PROBLEM | Start at the first record below and retype through the last, exactly.

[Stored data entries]
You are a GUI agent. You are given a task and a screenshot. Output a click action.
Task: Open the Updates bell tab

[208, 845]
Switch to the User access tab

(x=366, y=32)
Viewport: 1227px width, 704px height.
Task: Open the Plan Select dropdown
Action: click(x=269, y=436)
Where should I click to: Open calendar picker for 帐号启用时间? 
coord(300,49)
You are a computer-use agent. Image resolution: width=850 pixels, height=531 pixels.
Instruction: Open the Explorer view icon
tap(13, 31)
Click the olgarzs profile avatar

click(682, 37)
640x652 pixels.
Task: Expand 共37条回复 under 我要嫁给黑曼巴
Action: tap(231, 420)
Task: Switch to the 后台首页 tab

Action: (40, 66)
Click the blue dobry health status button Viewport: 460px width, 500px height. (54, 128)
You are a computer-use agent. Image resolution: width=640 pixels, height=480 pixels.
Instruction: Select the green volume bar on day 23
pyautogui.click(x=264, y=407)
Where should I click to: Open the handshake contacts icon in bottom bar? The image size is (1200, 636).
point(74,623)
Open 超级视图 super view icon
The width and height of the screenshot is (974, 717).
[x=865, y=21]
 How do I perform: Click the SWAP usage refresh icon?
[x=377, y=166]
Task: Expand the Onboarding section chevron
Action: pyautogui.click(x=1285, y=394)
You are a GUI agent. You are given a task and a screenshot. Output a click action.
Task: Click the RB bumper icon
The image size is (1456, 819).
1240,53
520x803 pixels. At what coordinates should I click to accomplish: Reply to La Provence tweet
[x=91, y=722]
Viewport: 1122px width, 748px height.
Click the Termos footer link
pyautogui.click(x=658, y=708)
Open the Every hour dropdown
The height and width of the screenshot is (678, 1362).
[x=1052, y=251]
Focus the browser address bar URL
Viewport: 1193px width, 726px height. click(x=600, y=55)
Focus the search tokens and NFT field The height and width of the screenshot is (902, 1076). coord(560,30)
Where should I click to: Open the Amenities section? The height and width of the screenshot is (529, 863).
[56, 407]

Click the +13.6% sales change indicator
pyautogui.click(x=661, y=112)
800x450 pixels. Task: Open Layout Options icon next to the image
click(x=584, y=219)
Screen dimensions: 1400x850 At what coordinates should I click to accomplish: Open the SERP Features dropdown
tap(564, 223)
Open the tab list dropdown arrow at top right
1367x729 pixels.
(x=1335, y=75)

ANSWER |
You are a GUI agent. You are given a task and a screenshot. Output a click action.
Task: Open the Updates bell tab

[208, 845]
Switch to the User access tab

(x=366, y=32)
Viewport: 1227px width, 704px height.
Task: Open the Plan Select dropdown
Action: click(x=269, y=436)
Where should I click to: Open calendar picker for 帐号启用时间? 
coord(300,49)
You are a computer-use agent. Image resolution: width=850 pixels, height=531 pixels.
Instruction: Open the Explorer view icon
tap(13, 31)
Click the olgarzs profile avatar

click(682, 37)
640x652 pixels.
Task: Expand 共37条回复 under 我要嫁给黑曼巴
Action: tap(231, 420)
Task: Switch to the 后台首页 tab

Action: (40, 66)
Click the blue dobry health status button Viewport: 460px width, 500px height. (54, 128)
You are a computer-use agent. Image resolution: width=640 pixels, height=480 pixels.
Instruction: Select the green volume bar on day 23
pyautogui.click(x=264, y=407)
Where should I click to: Open the handshake contacts icon in bottom bar? The image size is (1200, 636).
point(74,623)
Open 超级视图 super view icon
The width and height of the screenshot is (974, 717).
[x=865, y=21]
 How do I perform: Click the SWAP usage refresh icon?
[x=377, y=166]
Task: Expand the Onboarding section chevron
Action: pyautogui.click(x=1285, y=394)
You are a GUI agent. You are given a task and a screenshot. Output a click action.
Task: Click the RB bumper icon
The image size is (1456, 819).
1240,53
520x803 pixels. At what coordinates should I click to accomplish: Reply to La Provence tweet
[x=91, y=722]
Viewport: 1122px width, 748px height.
Click the Termos footer link
pyautogui.click(x=658, y=708)
Open the Every hour dropdown
The height and width of the screenshot is (678, 1362).
[x=1052, y=251]
Focus the browser address bar URL
Viewport: 1193px width, 726px height. click(x=600, y=55)
Focus the search tokens and NFT field The height and width of the screenshot is (902, 1076). coord(560,30)
Where should I click to: Open the Amenities section? The height and width of the screenshot is (529, 863).
[56, 407]

Click the +13.6% sales change indicator
pyautogui.click(x=661, y=112)
800x450 pixels. Task: Open Layout Options icon next to the image
click(x=584, y=219)
Screen dimensions: 1400x850 At what coordinates should I click to accomplish: Open the SERP Features dropdown
tap(564, 223)
Open the tab list dropdown arrow at top right
1367x729 pixels.
(x=1335, y=75)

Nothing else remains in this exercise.